WHAT IS REQUIRED =>
Convert the lines from the start of the records through the line containing "resize-drag-handle is located", inclusive, into a two-column CSV with the headers input and output. Each row should hold one input and its output, with each field in quotation marks, line breaks replaced by spaces, and the pictures omitted.

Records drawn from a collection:
=== Begin Enclosure ===
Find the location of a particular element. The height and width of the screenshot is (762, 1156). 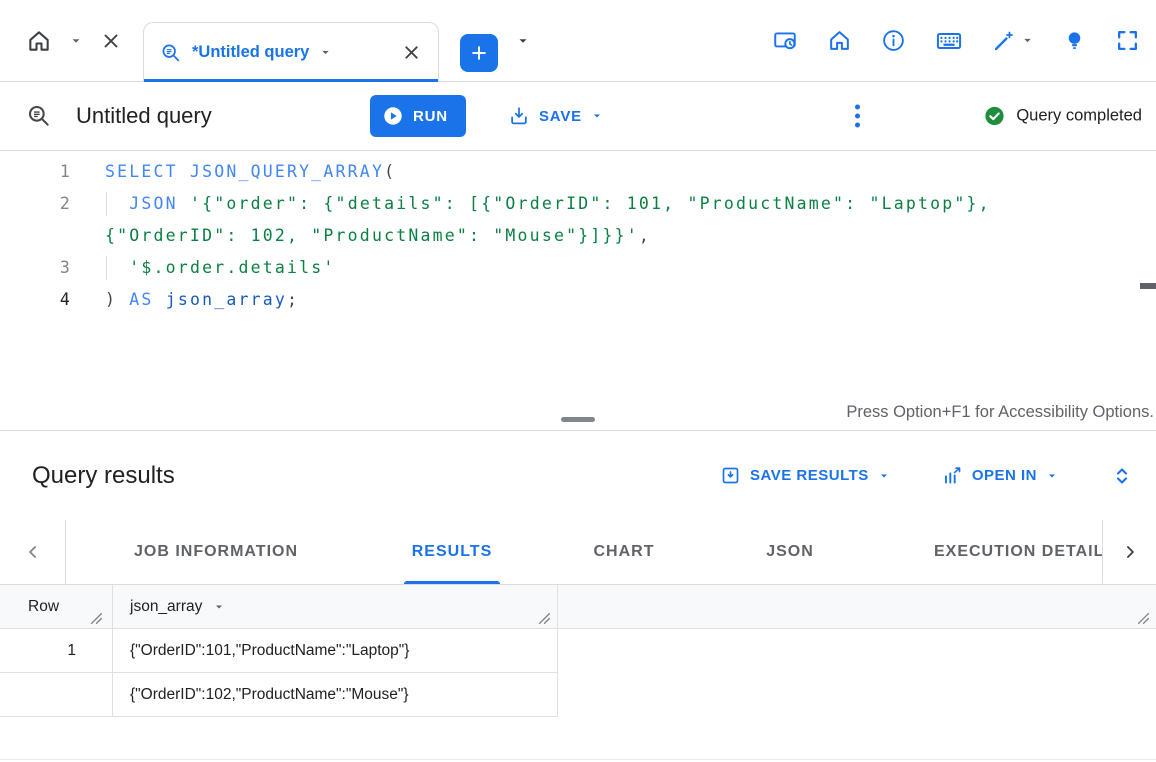

resize-drag-handle is located at coordinates (578, 420).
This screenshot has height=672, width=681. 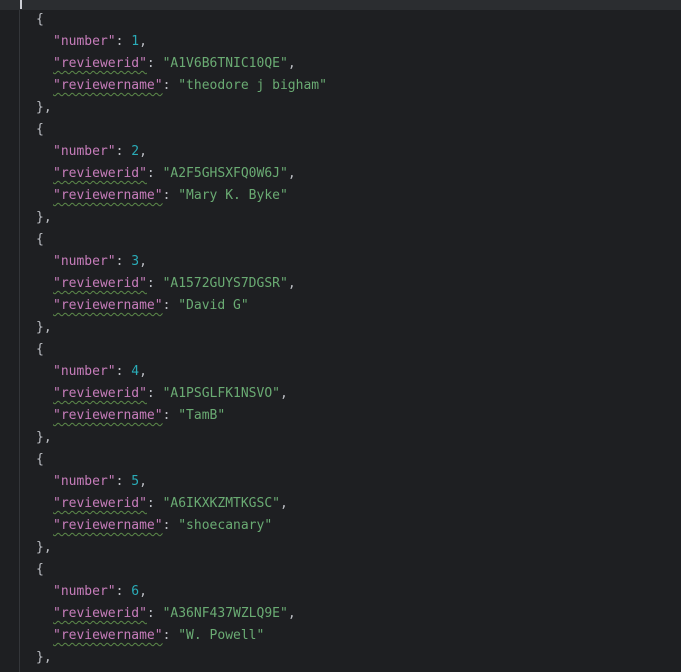 What do you see at coordinates (170, 196) in the screenshot?
I see `code-line-reviewername: "reviewername": "Mary K. Byke"` at bounding box center [170, 196].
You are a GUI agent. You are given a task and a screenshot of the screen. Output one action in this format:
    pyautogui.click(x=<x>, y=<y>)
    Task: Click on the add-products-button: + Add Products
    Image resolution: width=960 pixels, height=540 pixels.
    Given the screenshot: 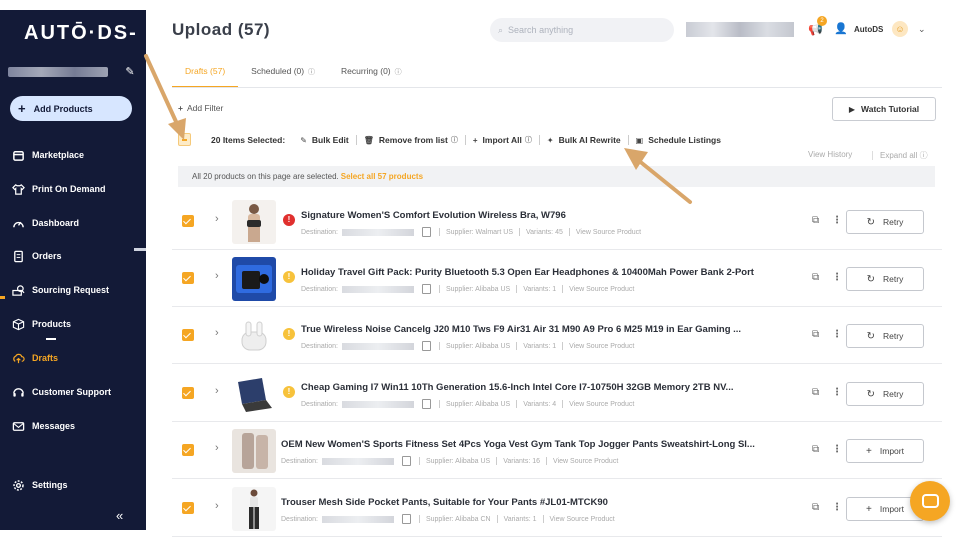 What is the action you would take?
    pyautogui.click(x=71, y=108)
=== End Enclosure ===
REPLY =>
input,output
"Find the location of a particular element. The height and width of the screenshot is (762, 1156).","resize-drag-handle is located at coordinates (578, 420)."